When the city council voted 11-3 to approve the allocation, the court was still not satisfied. This time it required an absolute majority of the full city council (in which religious parties hold only three seats) to approve the project.
The same High Court that claims constitutional status for a Basic Law passed in the middle of the night with only 23 Knesset members (19%) voting requires an absolute majority to give a piece of land to a haredi institution.
Nonetheless, the center passed that hurdle as well. By a vote of 17-3, with three abstentions, the city council again approved the allocation. Prior to the vote, every member of the city council received a copy of all the objections to the proposed building raised in the High Court, and visited Lev L'Achim's current building in Rehovot, which is also located in a mixed neighborhood.
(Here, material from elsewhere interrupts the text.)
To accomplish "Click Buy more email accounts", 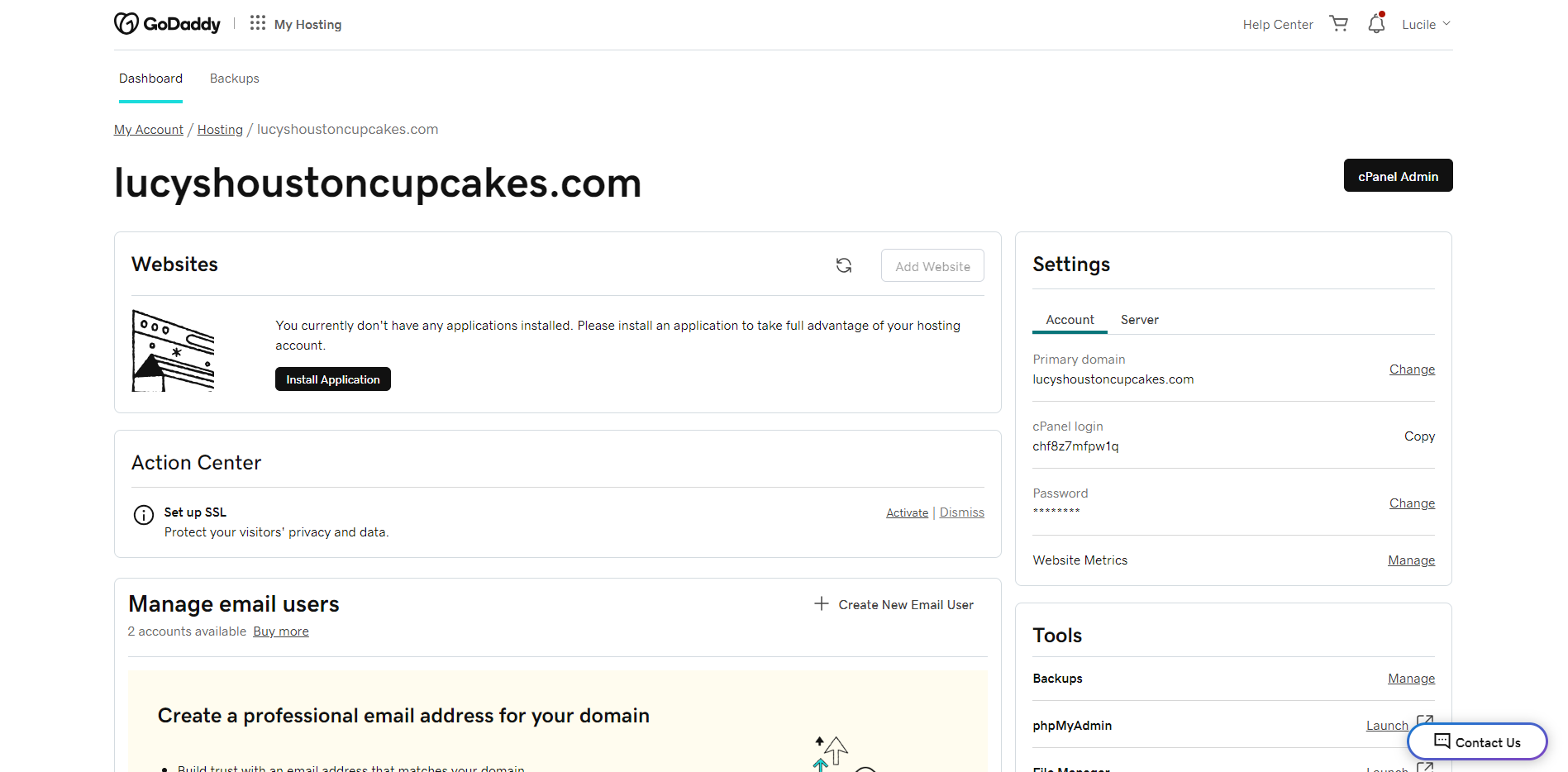I will (x=280, y=631).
Opponents of the allocation never alleged that Rehovot had violated any city or national ordinance, or that it had deviated in any way from its usual procedures or those followed by other municipalities around the country.
Despite the lack of any legal basis for the suit and despite the attorney-general having informed the court that there was no basis for retroactive application to the Rehovot case of any national standards for municipal land allocations that may be developed, the court last week ordered a stop to all building.
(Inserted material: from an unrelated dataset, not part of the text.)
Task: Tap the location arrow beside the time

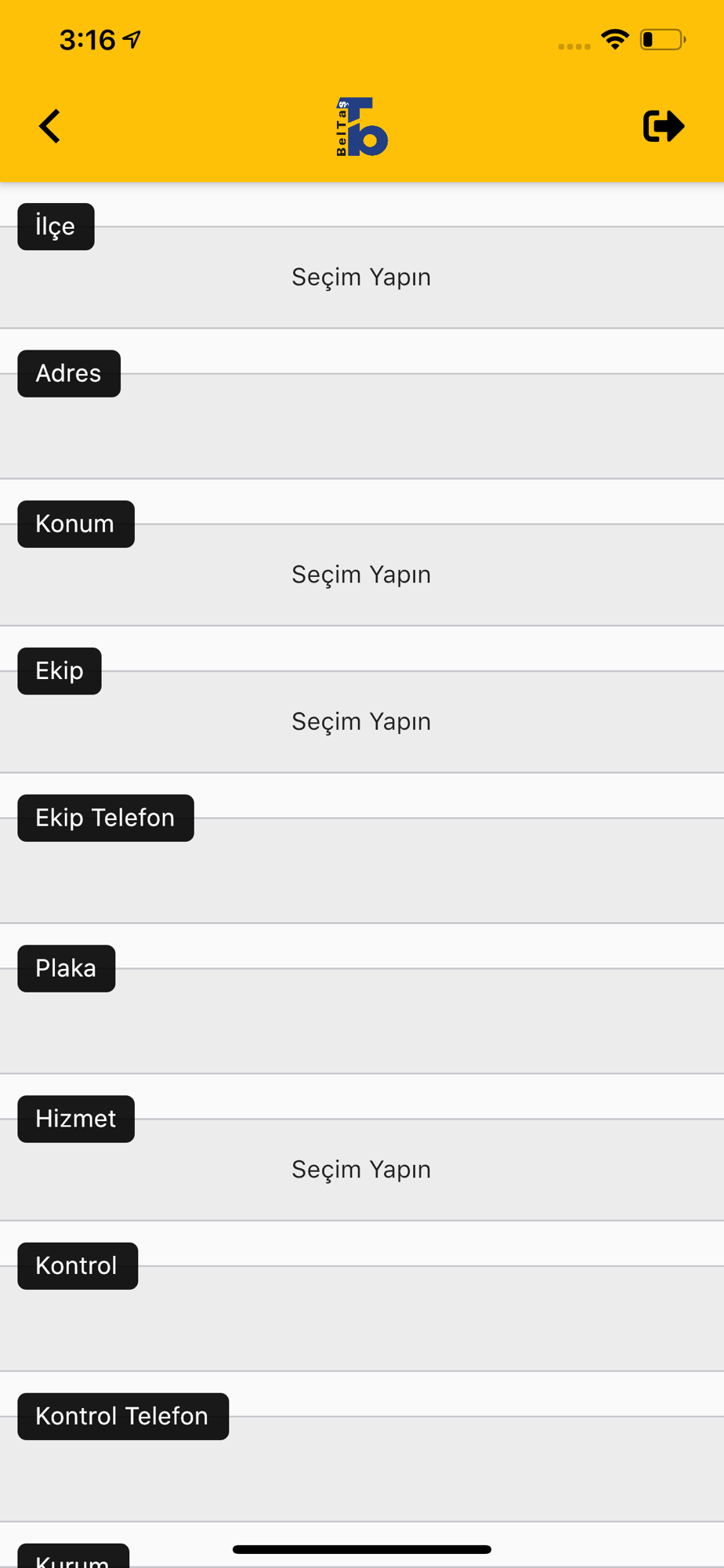Action: pos(132,39)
As for the $300,000 Lev L'Achim had already invested in construction, the organization was told: Tough luck.
For good measure the court socked Rehovot with NIS 25,000 in costs for not getting the hint: No land for religious community centers.
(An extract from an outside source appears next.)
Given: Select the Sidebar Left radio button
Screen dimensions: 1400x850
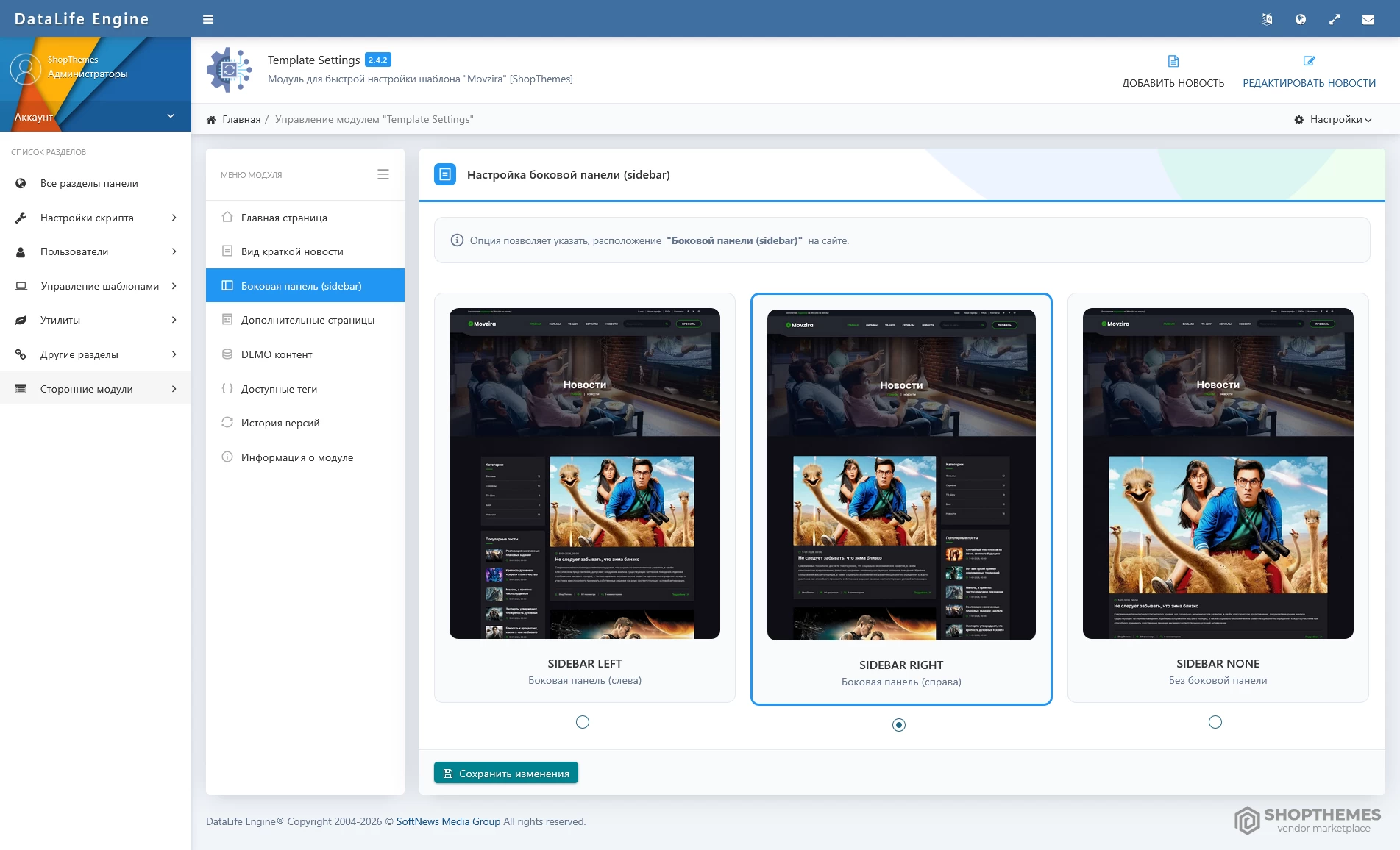Looking at the screenshot, I should [x=583, y=722].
Other municipalities considering allocating land to religious institutions will not miss the point.
LAST WEEK's decision highlights everything that is wrong with the Barak court. The court is not a trier of fact, which hears witnesses under cross-examination, and was in no position to make factual determinations on crucial issues in the case: the character of the Ramat Yigal neighborhood, the factors considered by city council members, and the likely impact of the project on the neighborhood.
Once again the court revealed its total contempt for representative democracy and the wisdom of any other governmental body than itself. The elected city council of Rehovot has the responsibility for the allocation of public lands in its jurisdiction. It is made up of city residents with an intimate knowledge of the city and its needs. It is the council members who will be punished by the voters if they act against those voters' interests. Yet the court rode roughshod over the city's decision, as well as that of the interior minister and the attorney-general. The court was willing to let the city council vote three times, but would only accept a result in line with its own prejudices.
That's democracy for you. Finally, the court revealed how seriously it treats the role assigned to it, not as the defender of democracy or of civil liberties, but as defender of the secular public against contact with religious Jews.
In effect, it granted any secular resident a veto over having any religious institution near him. (Over 200 Ramat Yigal residents signed a petition in favor of the proposed center.)
In 1947, the United States Supreme Court ruled that it was discriminatory state action for courts to enforce the private contracts of a homeowners association banning resale of homes to blacks and Jews. Today the Israeli High Court writes its own restrictive covenant banning religious institutions from mixed neighborhoods.
A few months ago, the court ruled the Jewish Agency cannot use funds raised from Jews around the world for Jewish settlement to create Jewish-only communities. But the same court creates rules to bar religious Jews from anywhere outside of the preserves set aside for them in Bnei Brak and Jerusalem.
If all those who speak of the rule of law and the defense of democracy do not protest the Rehovot decision, they stand revealed as prattling hypocrites.
Meanwhile, at least the religious community understands well: With protectors like these, who needs enemies?